** TASK REQUIREMENTS **
Would you copy every record exactly as it stands and drop the pictures?

-------- GIVEN DATA

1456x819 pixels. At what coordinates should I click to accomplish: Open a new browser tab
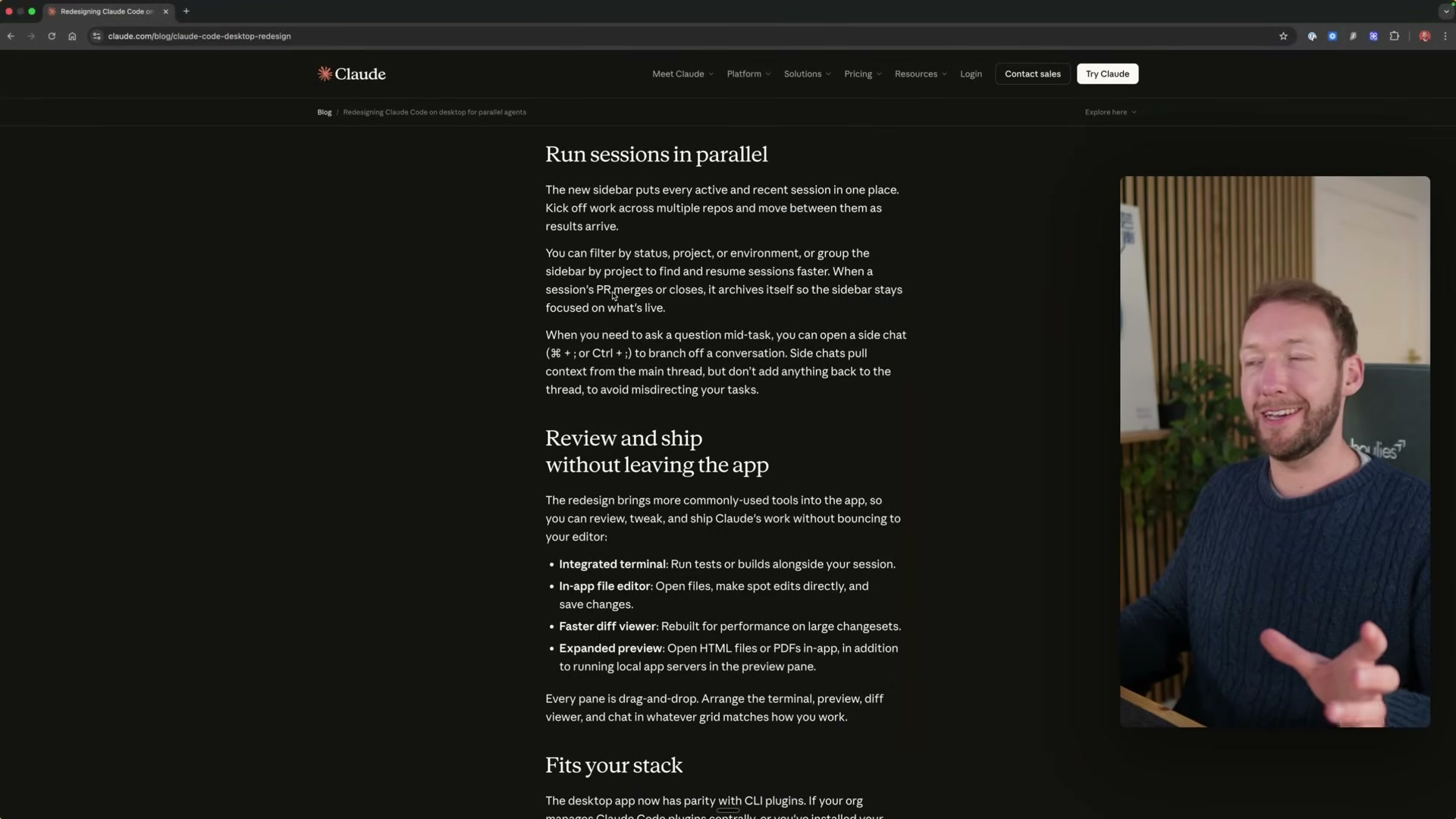pos(186,11)
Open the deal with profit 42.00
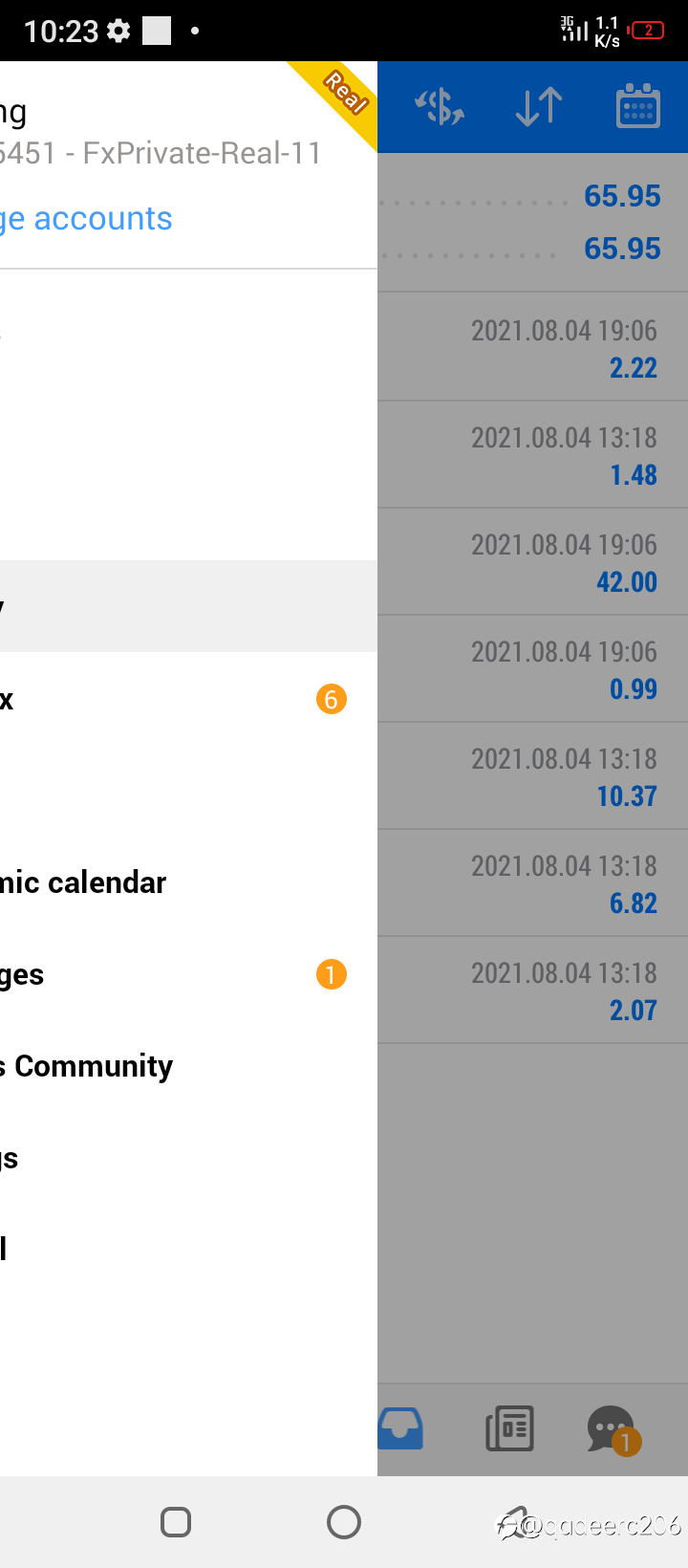Screen dimensions: 688x1568 (533, 561)
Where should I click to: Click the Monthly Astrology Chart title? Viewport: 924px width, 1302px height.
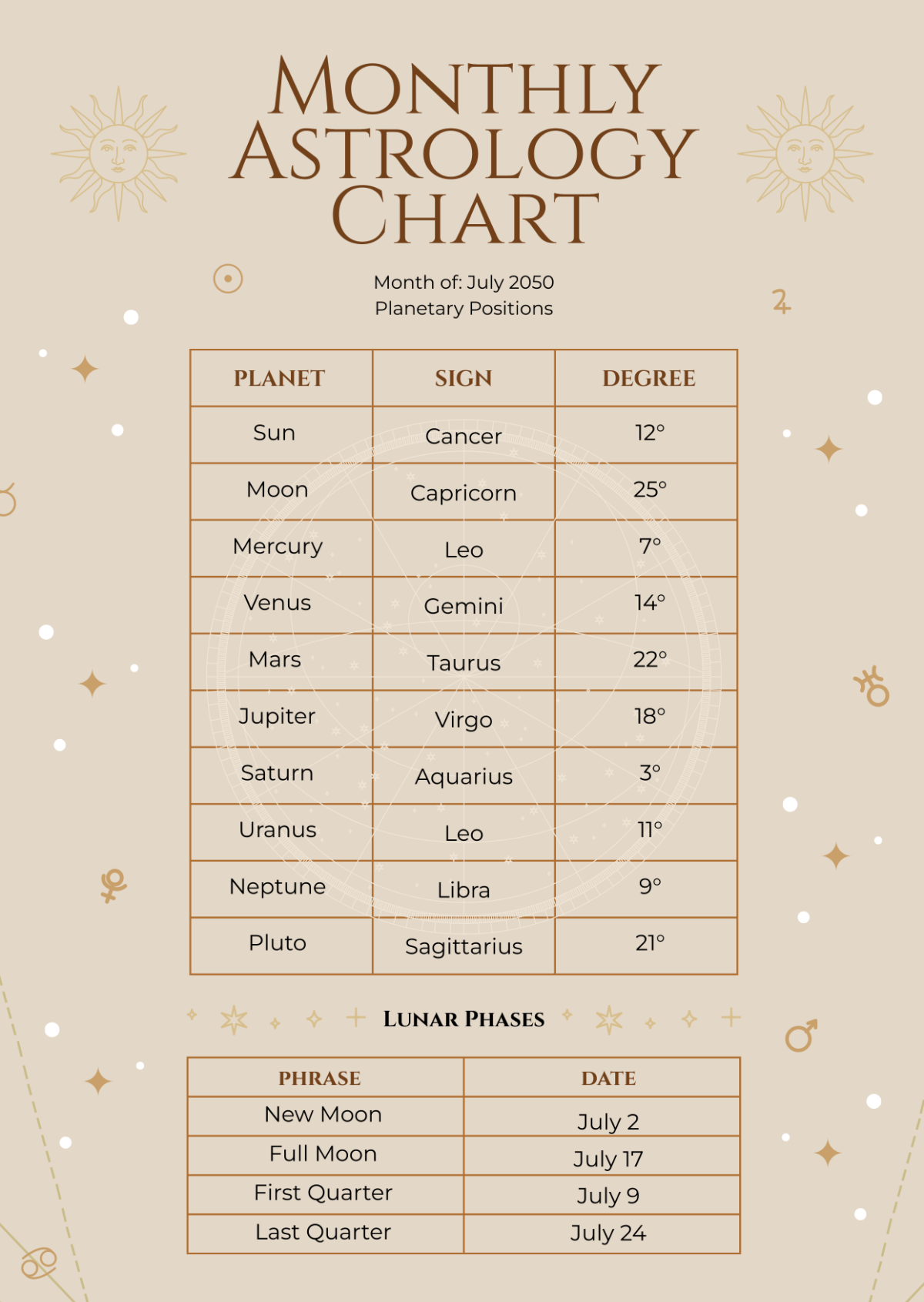pos(464,150)
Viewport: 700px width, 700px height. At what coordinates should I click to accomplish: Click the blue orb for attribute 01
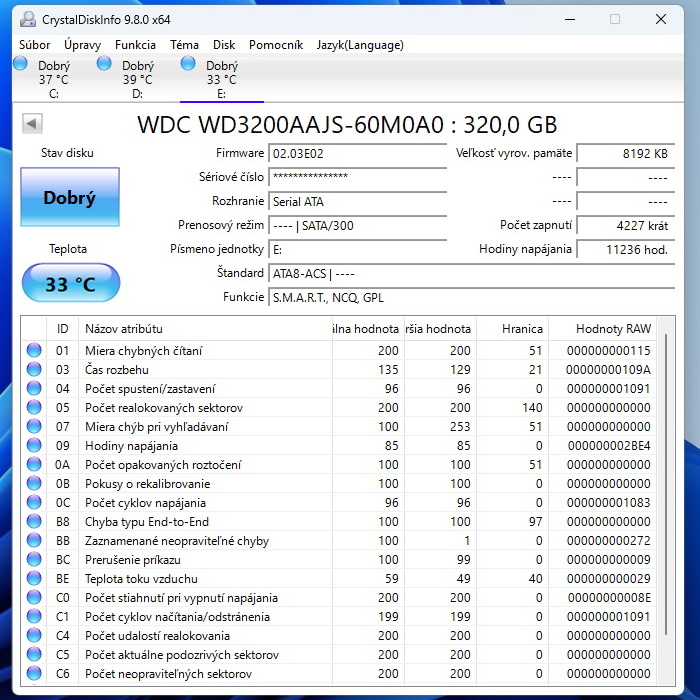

----------------

** RESULT FOR THIS TASK **
1456x819 pixels. At what coordinates should I click to accomplish: Open a new browser tab
pos(186,11)
Open the deal with profit 42.00
Screen dimensions: 688x1568 (533, 561)
Where should I click to: Click the Monthly Astrology Chart title? Viewport: 924px width, 1302px height.
pos(464,150)
Viewport: 700px width, 700px height. At what coordinates should I click to accomplish: Click the blue orb for attribute 01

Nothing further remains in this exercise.